Directions: Emit an exact copy of the lines running from the start of the records to the line containing "Sterling silver 925°.", both included.

Supplied material:
● ● ● ●
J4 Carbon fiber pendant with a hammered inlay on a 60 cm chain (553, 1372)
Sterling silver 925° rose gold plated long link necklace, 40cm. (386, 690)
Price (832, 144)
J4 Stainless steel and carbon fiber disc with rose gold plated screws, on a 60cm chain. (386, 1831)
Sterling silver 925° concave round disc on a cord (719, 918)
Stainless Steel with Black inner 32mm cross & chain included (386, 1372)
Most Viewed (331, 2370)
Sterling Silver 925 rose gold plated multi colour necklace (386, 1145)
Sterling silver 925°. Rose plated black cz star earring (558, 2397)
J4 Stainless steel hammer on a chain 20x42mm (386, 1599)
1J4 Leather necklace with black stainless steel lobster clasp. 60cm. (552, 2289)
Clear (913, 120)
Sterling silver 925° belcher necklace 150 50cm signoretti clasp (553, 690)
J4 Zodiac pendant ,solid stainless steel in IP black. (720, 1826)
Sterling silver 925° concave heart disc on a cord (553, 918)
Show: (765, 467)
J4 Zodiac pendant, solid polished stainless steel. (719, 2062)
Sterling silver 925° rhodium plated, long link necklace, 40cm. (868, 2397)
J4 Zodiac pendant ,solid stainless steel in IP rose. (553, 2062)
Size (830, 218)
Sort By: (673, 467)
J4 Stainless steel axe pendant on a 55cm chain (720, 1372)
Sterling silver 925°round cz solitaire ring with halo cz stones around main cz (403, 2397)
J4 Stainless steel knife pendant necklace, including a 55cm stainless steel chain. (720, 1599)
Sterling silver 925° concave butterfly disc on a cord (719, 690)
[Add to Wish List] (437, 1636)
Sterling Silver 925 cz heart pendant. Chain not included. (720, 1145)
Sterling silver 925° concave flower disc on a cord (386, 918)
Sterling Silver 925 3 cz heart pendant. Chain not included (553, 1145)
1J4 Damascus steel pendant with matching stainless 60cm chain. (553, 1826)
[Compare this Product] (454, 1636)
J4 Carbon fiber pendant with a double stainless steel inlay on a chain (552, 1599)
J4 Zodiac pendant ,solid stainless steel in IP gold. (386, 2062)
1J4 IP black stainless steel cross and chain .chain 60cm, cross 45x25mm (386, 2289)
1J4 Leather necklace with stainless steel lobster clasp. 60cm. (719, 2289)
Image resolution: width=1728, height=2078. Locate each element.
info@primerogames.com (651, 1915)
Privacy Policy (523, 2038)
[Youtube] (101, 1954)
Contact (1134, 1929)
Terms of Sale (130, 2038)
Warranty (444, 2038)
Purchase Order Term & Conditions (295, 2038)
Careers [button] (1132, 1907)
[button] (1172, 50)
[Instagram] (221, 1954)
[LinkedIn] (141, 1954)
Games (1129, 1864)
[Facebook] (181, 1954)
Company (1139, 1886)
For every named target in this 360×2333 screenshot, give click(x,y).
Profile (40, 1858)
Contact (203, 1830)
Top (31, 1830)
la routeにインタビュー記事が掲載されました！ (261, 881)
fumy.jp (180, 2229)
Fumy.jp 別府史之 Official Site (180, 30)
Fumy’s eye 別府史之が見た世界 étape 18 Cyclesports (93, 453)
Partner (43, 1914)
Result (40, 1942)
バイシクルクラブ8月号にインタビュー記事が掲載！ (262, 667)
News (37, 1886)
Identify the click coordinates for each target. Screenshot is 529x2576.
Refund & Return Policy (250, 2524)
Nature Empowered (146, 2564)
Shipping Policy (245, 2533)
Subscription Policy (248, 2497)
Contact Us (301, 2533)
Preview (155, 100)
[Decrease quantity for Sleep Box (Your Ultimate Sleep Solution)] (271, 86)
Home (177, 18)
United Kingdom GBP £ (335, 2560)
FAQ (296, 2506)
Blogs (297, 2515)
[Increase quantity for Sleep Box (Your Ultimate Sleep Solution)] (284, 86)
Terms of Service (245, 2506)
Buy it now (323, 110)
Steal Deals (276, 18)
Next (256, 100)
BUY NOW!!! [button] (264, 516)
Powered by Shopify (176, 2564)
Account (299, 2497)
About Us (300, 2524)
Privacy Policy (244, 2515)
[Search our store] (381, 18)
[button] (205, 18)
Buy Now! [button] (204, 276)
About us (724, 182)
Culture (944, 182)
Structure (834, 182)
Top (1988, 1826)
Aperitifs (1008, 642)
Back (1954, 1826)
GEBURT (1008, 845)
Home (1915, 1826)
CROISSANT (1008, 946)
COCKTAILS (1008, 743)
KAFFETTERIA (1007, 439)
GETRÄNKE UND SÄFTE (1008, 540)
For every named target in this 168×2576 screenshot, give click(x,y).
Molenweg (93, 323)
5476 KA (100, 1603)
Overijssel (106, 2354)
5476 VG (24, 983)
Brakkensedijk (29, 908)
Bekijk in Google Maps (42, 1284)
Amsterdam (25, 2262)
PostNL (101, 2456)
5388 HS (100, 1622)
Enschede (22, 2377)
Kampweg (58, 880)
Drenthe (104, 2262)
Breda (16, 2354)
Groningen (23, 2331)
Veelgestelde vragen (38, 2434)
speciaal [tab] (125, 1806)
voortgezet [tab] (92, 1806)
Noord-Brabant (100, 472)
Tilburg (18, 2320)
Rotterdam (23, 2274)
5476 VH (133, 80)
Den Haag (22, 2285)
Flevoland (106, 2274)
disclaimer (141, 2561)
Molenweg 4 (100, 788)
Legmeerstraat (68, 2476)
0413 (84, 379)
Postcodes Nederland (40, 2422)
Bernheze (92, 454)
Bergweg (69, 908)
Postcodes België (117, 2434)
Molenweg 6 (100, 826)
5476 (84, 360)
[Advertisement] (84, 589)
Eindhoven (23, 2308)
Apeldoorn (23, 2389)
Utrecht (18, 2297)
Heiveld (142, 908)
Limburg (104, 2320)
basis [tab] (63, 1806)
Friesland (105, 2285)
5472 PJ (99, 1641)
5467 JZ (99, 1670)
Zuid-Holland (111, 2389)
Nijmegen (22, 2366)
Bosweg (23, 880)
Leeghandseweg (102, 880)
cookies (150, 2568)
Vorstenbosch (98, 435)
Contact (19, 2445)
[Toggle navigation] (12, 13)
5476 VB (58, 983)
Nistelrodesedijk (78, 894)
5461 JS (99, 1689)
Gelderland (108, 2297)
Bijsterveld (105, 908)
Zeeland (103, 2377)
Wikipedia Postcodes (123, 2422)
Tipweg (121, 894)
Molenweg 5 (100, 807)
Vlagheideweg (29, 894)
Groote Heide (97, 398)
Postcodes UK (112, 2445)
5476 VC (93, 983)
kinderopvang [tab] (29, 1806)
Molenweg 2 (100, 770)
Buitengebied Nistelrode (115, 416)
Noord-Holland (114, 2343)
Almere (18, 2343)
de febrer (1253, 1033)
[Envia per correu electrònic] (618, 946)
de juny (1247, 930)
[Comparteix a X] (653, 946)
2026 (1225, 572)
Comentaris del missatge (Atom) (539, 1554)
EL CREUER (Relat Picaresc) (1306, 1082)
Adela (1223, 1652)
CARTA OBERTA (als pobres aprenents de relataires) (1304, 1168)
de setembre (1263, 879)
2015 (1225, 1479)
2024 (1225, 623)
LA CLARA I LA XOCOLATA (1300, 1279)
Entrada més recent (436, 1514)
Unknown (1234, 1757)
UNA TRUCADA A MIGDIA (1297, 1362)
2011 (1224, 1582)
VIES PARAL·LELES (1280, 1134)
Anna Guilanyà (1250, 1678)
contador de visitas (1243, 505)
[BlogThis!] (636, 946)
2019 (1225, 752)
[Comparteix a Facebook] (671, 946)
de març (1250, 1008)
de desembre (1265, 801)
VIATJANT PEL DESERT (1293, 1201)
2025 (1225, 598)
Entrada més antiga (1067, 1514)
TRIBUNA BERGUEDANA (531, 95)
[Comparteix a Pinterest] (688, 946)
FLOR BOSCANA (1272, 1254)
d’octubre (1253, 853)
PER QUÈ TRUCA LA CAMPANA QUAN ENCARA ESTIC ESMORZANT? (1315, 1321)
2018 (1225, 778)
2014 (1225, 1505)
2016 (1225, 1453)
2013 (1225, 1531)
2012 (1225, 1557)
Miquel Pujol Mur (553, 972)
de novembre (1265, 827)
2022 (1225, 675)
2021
● ● ● ●
Exercise solution:
J4 Carbon fiber pendant with a hammered inlay on a 60 cm chain (553, 1372)
Sterling silver 925° rose gold plated long link necklace, 40cm. (386, 690)
Price (832, 144)
J4 Stainless steel and carbon fiber disc with rose gold plated screws, on a 60cm chain. (386, 1831)
Sterling silver 925° concave round disc on a cord (719, 918)
Stainless Steel with Black inner 32mm cross & chain included (386, 1372)
Most Viewed (331, 2370)
Sterling Silver 925 rose gold plated multi colour necklace (386, 1145)
Sterling silver 925°. Rose plated black cz star earring (558, 2397)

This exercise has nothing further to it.